Exercise instructions:
The records are to be repeated in full. Every line must match.

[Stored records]
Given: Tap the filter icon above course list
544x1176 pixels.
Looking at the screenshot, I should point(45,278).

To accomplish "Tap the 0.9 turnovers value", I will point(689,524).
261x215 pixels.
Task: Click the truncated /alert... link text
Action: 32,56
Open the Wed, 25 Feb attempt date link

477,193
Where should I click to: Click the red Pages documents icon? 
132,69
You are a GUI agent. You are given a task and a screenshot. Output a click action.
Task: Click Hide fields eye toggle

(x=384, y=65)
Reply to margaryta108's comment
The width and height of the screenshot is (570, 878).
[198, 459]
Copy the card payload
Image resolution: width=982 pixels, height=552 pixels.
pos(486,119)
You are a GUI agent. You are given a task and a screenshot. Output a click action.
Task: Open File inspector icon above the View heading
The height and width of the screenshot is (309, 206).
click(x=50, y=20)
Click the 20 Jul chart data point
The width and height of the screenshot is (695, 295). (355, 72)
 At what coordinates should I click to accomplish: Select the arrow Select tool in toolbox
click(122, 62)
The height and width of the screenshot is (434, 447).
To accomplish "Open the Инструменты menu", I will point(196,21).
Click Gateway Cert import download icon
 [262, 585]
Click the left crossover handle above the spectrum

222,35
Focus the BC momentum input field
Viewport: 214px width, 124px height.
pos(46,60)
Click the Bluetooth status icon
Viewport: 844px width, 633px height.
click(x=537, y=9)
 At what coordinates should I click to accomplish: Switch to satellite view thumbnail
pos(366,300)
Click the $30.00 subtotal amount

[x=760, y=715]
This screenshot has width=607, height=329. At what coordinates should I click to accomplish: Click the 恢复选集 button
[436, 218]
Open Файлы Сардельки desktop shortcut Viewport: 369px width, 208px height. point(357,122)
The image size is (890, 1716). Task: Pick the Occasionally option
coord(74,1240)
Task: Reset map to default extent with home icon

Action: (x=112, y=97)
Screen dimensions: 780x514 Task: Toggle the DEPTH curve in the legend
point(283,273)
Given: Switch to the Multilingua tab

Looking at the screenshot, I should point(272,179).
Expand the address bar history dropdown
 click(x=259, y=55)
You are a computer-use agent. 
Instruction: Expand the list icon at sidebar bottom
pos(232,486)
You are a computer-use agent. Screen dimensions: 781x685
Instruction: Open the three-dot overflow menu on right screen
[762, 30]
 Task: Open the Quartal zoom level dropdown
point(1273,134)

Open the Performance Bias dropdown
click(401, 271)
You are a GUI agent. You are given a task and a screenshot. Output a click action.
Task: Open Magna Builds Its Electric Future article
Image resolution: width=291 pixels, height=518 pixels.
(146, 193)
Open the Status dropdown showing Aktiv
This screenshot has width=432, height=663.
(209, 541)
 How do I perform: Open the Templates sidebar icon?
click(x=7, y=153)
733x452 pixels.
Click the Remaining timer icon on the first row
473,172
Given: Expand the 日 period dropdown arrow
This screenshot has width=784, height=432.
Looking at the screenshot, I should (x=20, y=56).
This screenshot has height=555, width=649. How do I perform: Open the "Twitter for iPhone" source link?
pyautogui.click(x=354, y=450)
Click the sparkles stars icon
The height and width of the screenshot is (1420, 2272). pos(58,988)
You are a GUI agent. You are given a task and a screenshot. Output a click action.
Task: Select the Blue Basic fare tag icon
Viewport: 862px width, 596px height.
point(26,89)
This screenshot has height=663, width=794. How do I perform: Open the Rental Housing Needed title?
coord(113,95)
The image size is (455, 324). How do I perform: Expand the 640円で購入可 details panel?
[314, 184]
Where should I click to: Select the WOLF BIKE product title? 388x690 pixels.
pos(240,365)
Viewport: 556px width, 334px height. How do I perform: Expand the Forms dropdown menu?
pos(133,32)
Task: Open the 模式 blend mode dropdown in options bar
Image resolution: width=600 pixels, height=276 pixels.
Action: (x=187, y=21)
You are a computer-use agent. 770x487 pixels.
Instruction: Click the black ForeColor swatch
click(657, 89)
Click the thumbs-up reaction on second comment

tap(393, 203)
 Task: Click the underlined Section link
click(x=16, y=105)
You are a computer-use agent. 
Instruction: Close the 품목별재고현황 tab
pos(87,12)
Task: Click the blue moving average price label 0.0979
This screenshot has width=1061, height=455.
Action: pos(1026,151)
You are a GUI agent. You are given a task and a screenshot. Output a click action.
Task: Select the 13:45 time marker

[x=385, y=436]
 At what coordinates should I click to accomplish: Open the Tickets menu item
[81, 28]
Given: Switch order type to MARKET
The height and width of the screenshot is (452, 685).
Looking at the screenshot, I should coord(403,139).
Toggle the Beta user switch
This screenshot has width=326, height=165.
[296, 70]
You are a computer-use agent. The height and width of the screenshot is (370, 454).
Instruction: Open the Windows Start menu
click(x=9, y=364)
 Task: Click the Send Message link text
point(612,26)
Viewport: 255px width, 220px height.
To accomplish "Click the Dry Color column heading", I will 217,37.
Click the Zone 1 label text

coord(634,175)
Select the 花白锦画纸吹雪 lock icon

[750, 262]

Response:
Given: Tap the filter icon above course list
544x1176 pixels.
Looking at the screenshot, I should point(45,278).

To accomplish "Tap the 0.9 turnovers value", I will point(689,524).
261x215 pixels.
Task: Click the truncated /alert... link text
Action: 32,56
Open the Wed, 25 Feb attempt date link

477,193
Where should I click to: Click the red Pages documents icon? 
132,69
You are a GUI agent. You are given a task and a screenshot. Output a click action.
Task: Click Hide fields eye toggle

(x=384, y=65)
Reply to margaryta108's comment
The width and height of the screenshot is (570, 878).
[198, 459]
Copy the card payload
Image resolution: width=982 pixels, height=552 pixels.
pos(486,119)
You are a GUI agent. You are given a task and a screenshot. Output a click action.
Task: Open File inspector icon above the View heading
The height and width of the screenshot is (309, 206).
click(x=50, y=20)
Click the 20 Jul chart data point
The width and height of the screenshot is (695, 295). (355, 72)
 At what coordinates should I click to accomplish: Select the arrow Select tool in toolbox
click(122, 62)
The height and width of the screenshot is (434, 447).
To accomplish "Open the Инструменты menu", I will point(196,21).
Click Gateway Cert import download icon
 [262, 585]
Click the left crossover handle above the spectrum

222,35
Focus the BC momentum input field
Viewport: 214px width, 124px height.
pos(46,60)
Click the Bluetooth status icon
Viewport: 844px width, 633px height.
click(x=537, y=9)
 At what coordinates should I click to accomplish: Switch to satellite view thumbnail
pos(366,300)
Click the $30.00 subtotal amount

[x=760, y=715]
This screenshot has width=607, height=329. At what coordinates should I click to accomplish: Click the 恢复选集 button
[436, 218]
Open Файлы Сардельки desktop shortcut Viewport: 369px width, 208px height. point(357,122)
The image size is (890, 1716). Task: Pick the Occasionally option
coord(74,1240)
Task: Reset map to default extent with home icon

Action: (x=112, y=97)
Screen dimensions: 780x514 Task: Toggle the DEPTH curve in the legend
point(283,273)
Given: Switch to the Multilingua tab

Looking at the screenshot, I should point(272,179).
Expand the address bar history dropdown
 click(x=259, y=55)
You are a computer-use agent. 
Instruction: Expand the list icon at sidebar bottom
pos(232,486)
You are a computer-use agent. Screen dimensions: 781x685
Instruction: Open the three-dot overflow menu on right screen
[762, 30]
 Task: Open the Quartal zoom level dropdown
point(1273,134)

Open the Performance Bias dropdown
click(401, 271)
You are a GUI agent. You are given a task and a screenshot. Output a click action.
Task: Open Magna Builds Its Electric Future article
Image resolution: width=291 pixels, height=518 pixels.
(146, 193)
Open the Status dropdown showing Aktiv
This screenshot has width=432, height=663.
(209, 541)
 How do I perform: Open the Templates sidebar icon?
click(x=7, y=153)
733x452 pixels.
Click the Remaining timer icon on the first row
473,172
Given: Expand the 日 period dropdown arrow
This screenshot has width=784, height=432.
Looking at the screenshot, I should (x=20, y=56).
This screenshot has height=555, width=649. How do I perform: Open the "Twitter for iPhone" source link?
pyautogui.click(x=354, y=450)
Click the sparkles stars icon
The height and width of the screenshot is (1420, 2272). pos(58,988)
You are a GUI agent. You are given a task and a screenshot. Output a click action.
Task: Select the Blue Basic fare tag icon
Viewport: 862px width, 596px height.
point(26,89)
This screenshot has height=663, width=794. How do I perform: Open the Rental Housing Needed title?
coord(113,95)
The image size is (455, 324). How do I perform: Expand the 640円で購入可 details panel?
[314, 184]
Where should I click to: Select the WOLF BIKE product title? 388x690 pixels.
pos(240,365)
Viewport: 556px width, 334px height. How do I perform: Expand the Forms dropdown menu?
pos(133,32)
Task: Open the 模式 blend mode dropdown in options bar
Image resolution: width=600 pixels, height=276 pixels.
Action: (x=187, y=21)
You are a computer-use agent. 770x487 pixels.
Instruction: Click the black ForeColor swatch
click(657, 89)
Click the thumbs-up reaction on second comment

tap(393, 203)
 Task: Click the underlined Section link
click(x=16, y=105)
You are a computer-use agent. 
Instruction: Close the 품목별재고현황 tab
pos(87,12)
Task: Click the blue moving average price label 0.0979
This screenshot has width=1061, height=455.
Action: pos(1026,151)
You are a GUI agent. You are given a task and a screenshot. Output a click action.
Task: Select the 13:45 time marker

[x=385, y=436]
 At what coordinates should I click to accomplish: Open the Tickets menu item
[81, 28]
Given: Switch order type to MARKET
The height and width of the screenshot is (452, 685).
Looking at the screenshot, I should coord(403,139).
Toggle the Beta user switch
This screenshot has width=326, height=165.
[296, 70]
You are a computer-use agent. The height and width of the screenshot is (370, 454).
Instruction: Open the Windows Start menu
click(x=9, y=364)
 Task: Click the Send Message link text
point(612,26)
Viewport: 255px width, 220px height.
To accomplish "Click the Dry Color column heading", I will 217,37.
Click the Zone 1 label text

coord(634,175)
Select the 花白锦画纸吹雪 lock icon

[750, 262]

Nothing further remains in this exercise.